Repeated rolls of Hex for two centuries to find her true love showed nothing, so she searched for willing Dragan’s. Whenever she had revealed her mavka self, they fled in fear. Until fifty years ago. She found a Dragan who had passed the first two tests, but not the test of discernment—yet she had bonded with him, anyway. Many casual flings and shallow relationships had preceded the bonding, making her desperate for something real. Unfortunately, their relationship had degraded quickly. After three years, that Dragan left her—her first divorce, if you can call it that. Only death could sever the bond and allow her to take another, but she wasn’t willing to slay him or exert her power to force him to stay by her side. Four tough decades followed, his death bringing her relief more than anything.

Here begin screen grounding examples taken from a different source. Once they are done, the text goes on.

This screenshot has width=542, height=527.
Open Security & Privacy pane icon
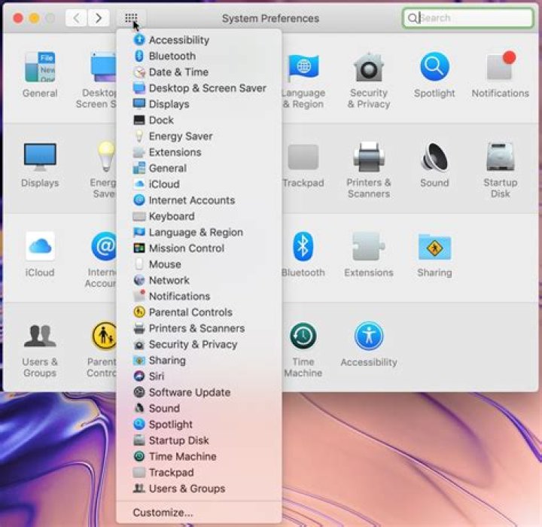pyautogui.click(x=368, y=68)
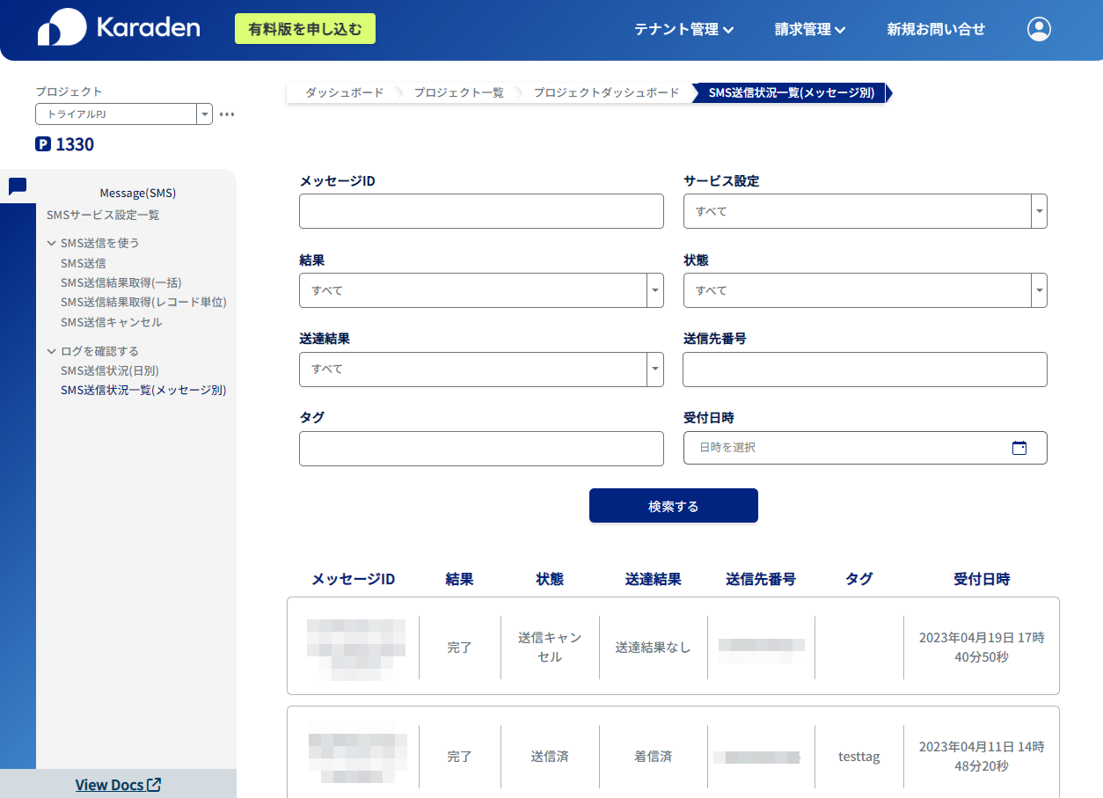Screen dimensions: 1103x798
Task: Open the サービス設定 dropdown
Action: [1039, 211]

Last year, she had rolled the die, asking it to find her true love. Its top face showed the familiar Dragan, Yava, twenty-one, along with a date: 19256. The place was Varhold, Drenaglen, with a forty-two percent chance. With all other sides blank, she and Puck, her simulacrum conjured in her greatest hour of need, hoped for the best, knowing there’d be a fifty-eight percent chance he wouldn’t be the one.
As a freedom fighter in King Ishethra’s inner circle, Alonka stood on the front line in Navia’s proxy war against the Hells. Fighting devils with their endless schemes, propaganda, and tyrannical brutality required her at full strength, hence the need for a consort. Lacking a consort was hard, but having a bad consort was the worst. Ishethra had asked she take whatever measures to ensure she found her true Dragan, never settling for anything less ever again. When Ishethra, a prior demon lord of Navia’s Underworld, asked anything, she complied. Nightwind’s king never made demands, though this seemed implied with her asks.

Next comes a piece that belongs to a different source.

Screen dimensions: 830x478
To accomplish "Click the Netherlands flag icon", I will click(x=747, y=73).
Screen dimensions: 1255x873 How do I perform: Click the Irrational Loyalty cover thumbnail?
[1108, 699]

The twins had minimal contact with other children from clan Kryludi or any of the other three clans. Each birthday remained bereft of friends. How sad. What brief contact they had resulted in shame and shunning at Thalor keeping his outcast children at home. No clan chieftain had ever done such a thing, even for their own. Despite Alonka’s pleading, Thalor wouldn’t relent on their status as outcasts, his stubbornness contrasting with Alonka’s playfulness.
Young Dragan and Syla played together every spare moment, their bond unbreakable.
So it was, on the twins’ fifth birthday, in Varhold, capital of Drenaglen, a snowy city marked by clan Kryludi’s monstrous fimbul stronghold, Thalor and Alonka sat in Syla’s quaint bedroom. Animal skins adorned the walls, floating light spheres meandered, and Syla lay on a bed topped by soft furs.
Alonka, still posing as Ziva to everyone else, sat in a creaky rocking chair, holding a sleepy Dragan over her shoulder. Normally, someone else would put him to bed, but she’d be leaving in the morning for good, so she made an exception.
Thalor sat on the bed, tucking Syla in, having favored her soon as the children talked. Dragan, annoyingly playful, refused to listen to any speeches about him becoming warlord on his twenty-first birthday. He wanted to play, play, play, and Alonka was happy to be his friend, indulging him with her magic tricks, much to Thalor’s frustration—the exploding playing cards were Dragan’s favorite. Syla, ever doting on her father, gained his favor with her serious demeanor and willingness to listen to his tales about Drenaglen’s history, its plight with the frost giants, and many male traditions, for hours.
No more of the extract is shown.